Many things in this life are worth defending. We are to "fight hard for the faith" (Jude 3), defend truth (Sir 4:28), uphold the rights of the poor (Is 1:17), and make sure that the name of God is held as holy (Lk 11:2).
One thing we are not to defend is our own reputation. David was cursed viciously by a fellow Israelite as he fled Jerusalem in disgrace, having been deposed as king by his own son (2 Sm 15:14ff; 2 Sm 16:5ff). He did not defend himself or his honor. He didn't even explain that he had been wronged by his son. He accepted without bitterness the calumny of another as a chastisement which would ultimately be for his good (see Jb 2:10).
Jesus, the Son of David, took this humility a step further. "He humbled Himself" (Phil 2:8) and accepted the death of a criminal though he was innocent (Lk 23:32, 41, 47). Through it all, "He was silent and opened not His mouth" in self-defense (Is 53:7).

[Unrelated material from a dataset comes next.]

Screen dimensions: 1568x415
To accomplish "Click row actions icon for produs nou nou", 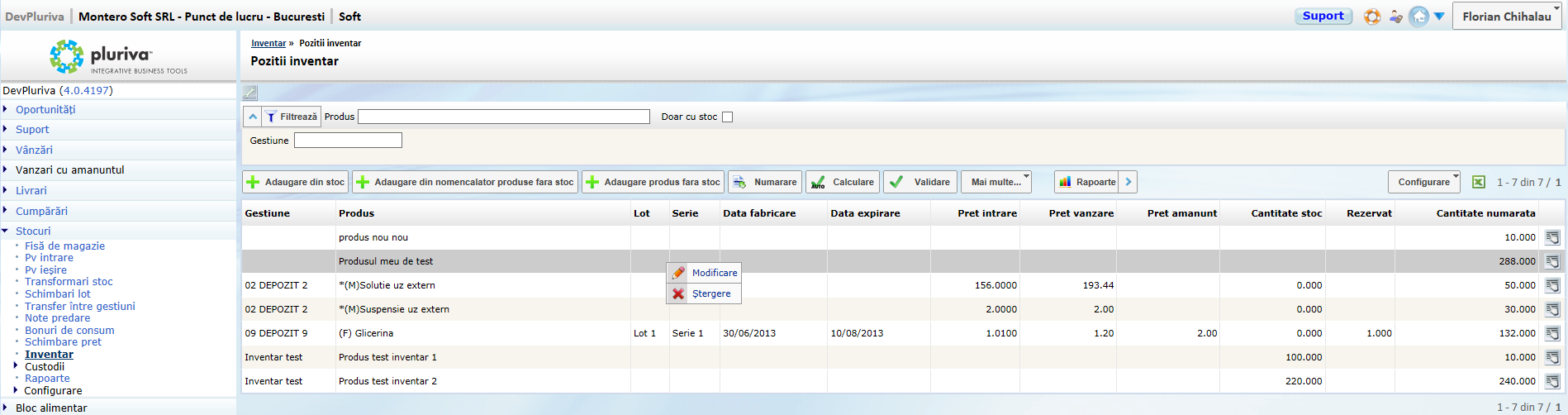I will [1552, 237].
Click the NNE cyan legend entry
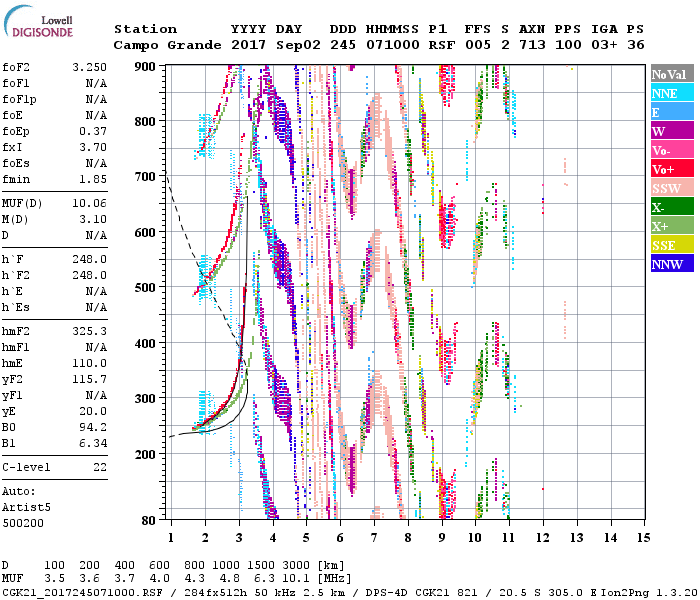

When we know God is our Vindicator, we can resist the temptation to defend our reputation. God intends to do a much better job of vindicating His children than we could ever do on our own behalf. In this Great Jubilee year, Jesus announces "a day of vindication by our God" (Is 61:2; see Lk 4:19). "This is the lot of the servants of the Lord, their vindication from Me, says the Lord" (Is 54:17). "He will make justice dawn for you like the light; bright as the noonday shall be your vindication" (Ps 37:6). "Your vindication shall go before you" (Is 58:8). Shout with Job: "I know that my Vindicator lives" (Jb 19:25).